Tapi bila dicermati lebih lanjut, KHI lama terasa sudah “tidak bisa” dan “tidak mampu” menyelesaikan persoalan muamalah, karena masih mengandung beberapa “kecacatan” yang fatal. Pertama, KHI 1991 banyak mengandung ketidakadilan, bias patriarkhi, serta nuansa eksklusivisme. Kedua, KHI 1991 kurang sesuai dengan banyak produk hukum yang sudah ada, baik nasional maupun internasional. Ketiga, KHI 1991 kurang sesuai dengan HAM. Keempat, karena sebab-sebab di atas, maka KHI 1991 dapat dikatakan sudah kurang sesuai dengan semangat Islam itu sendiri.

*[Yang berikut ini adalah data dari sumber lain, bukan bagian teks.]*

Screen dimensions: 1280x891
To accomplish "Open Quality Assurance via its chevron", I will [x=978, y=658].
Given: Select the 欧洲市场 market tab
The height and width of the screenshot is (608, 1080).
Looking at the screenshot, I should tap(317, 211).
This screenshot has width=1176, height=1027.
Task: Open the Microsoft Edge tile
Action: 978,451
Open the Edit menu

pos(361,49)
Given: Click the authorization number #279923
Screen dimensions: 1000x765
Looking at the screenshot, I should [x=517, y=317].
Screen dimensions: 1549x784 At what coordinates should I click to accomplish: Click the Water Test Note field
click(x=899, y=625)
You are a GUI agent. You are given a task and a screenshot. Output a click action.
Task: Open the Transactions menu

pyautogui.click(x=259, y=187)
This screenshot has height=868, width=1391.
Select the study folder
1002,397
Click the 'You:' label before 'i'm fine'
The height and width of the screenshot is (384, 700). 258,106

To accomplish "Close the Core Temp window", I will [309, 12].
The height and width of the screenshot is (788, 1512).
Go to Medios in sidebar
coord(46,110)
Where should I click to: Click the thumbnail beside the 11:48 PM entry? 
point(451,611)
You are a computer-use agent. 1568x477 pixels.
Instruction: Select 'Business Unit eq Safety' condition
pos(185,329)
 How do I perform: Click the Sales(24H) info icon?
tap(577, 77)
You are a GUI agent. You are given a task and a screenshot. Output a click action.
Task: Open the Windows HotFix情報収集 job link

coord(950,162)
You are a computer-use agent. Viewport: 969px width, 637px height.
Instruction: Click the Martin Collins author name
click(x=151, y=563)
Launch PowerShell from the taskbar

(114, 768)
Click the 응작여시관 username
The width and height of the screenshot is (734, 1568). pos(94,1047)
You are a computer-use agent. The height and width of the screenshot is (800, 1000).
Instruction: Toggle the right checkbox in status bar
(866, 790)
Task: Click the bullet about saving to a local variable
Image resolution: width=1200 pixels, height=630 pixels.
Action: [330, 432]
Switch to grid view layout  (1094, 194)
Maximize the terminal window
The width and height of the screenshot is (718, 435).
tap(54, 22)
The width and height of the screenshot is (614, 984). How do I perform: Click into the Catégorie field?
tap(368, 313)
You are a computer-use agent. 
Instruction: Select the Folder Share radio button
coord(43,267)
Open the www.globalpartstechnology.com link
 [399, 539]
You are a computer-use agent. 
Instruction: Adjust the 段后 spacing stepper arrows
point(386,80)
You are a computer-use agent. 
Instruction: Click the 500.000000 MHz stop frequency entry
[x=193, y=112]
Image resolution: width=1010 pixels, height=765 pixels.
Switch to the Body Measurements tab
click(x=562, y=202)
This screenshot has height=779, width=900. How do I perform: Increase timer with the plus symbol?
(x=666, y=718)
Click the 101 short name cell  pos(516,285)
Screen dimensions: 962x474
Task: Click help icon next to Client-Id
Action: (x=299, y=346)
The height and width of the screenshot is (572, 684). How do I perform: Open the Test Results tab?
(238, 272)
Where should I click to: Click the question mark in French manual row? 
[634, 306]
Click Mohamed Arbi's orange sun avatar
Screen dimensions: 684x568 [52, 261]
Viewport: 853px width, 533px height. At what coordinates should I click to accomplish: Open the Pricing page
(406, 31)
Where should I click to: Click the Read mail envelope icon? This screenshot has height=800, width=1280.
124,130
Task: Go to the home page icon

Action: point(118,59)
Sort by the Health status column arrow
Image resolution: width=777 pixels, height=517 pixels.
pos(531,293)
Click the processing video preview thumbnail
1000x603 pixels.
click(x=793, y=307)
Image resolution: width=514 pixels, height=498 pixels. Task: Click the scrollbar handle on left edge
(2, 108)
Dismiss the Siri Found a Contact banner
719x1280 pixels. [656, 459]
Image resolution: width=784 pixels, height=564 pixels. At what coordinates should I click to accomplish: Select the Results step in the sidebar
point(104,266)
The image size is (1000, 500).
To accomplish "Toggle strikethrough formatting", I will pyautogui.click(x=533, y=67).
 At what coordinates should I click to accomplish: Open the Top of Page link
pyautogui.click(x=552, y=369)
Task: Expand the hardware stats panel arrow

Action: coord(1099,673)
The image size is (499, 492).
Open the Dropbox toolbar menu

Oleh karena itu, tak heran bila beberapa orang yang peduli dengan Islam, demokrasi, keadilan, kesetaraan gender, pluralisme dan inklusivisme, seperti Dr. Siti Musdah Mulia, Abdul Moqsith Ghazali, dan para aktivis lainnya, membuat alternatif lain berupa Counter Legal Draft-Kompilasi Hukum Islam. Saya memang tidak sepenuhnya setuju dengan usulan ini. Tapi bila dibandingkan dengan KHI 1991, draft ini jauh lebih baik dan, “Suatu langkah yang sangat revolusioner,” mengutip perkataan aktivis perempuan, Nurul Arifin. Ini adalah satu langkah besar bagi penerapan syariat di NKRI, sebagai negara muslim moderat terbesar di dunia. Untuk itu, saya ingin memberi tanggapan sekaligus mengangkat isu krusial yang ada.

Mengapa penulis setuju dengan CLD-KHI? Karena CLD-KHI justru sesuai dengan semangat Islam itu sendiri. CLD-KHI sesuai dengan prinsip persaudaraan (al-ikhâ), kesetaraan (al-musâwah) dan keadilan (al-’adâlah). CLD-KHI juga sesuai dengan HAM dan tidak bertentangan dengan Deklarasi Universal HAM, juga produk hukum lain seperti UU Perlindungan Anak dan Perempuan. CLD-KHI juga demokratis, pluralis, inklusif, tidak patriarkhis, dan mengutamakan keadilan dan kesetaraan gender. Ini dapat kita lihat dari poin-poin yang mendudukkan hak dan kewajiban suami istri secara setara. Misalnya, adanya iddah dan nusyuz bagi pria, mahar yang saling diserahkan oleh kedua belah pihak, kebolehan perempuan menjadi saksi, bolehnya perempuan 21 tahun menikahkan dirinya sendiri, dihapusnya kewalian sebagai rukun nikah, dan dimasukkannya pencacatan sebagai rukun nikah, dll. Kesemua ini sangat sesuai dengan semangat Islam yang sebenarnya.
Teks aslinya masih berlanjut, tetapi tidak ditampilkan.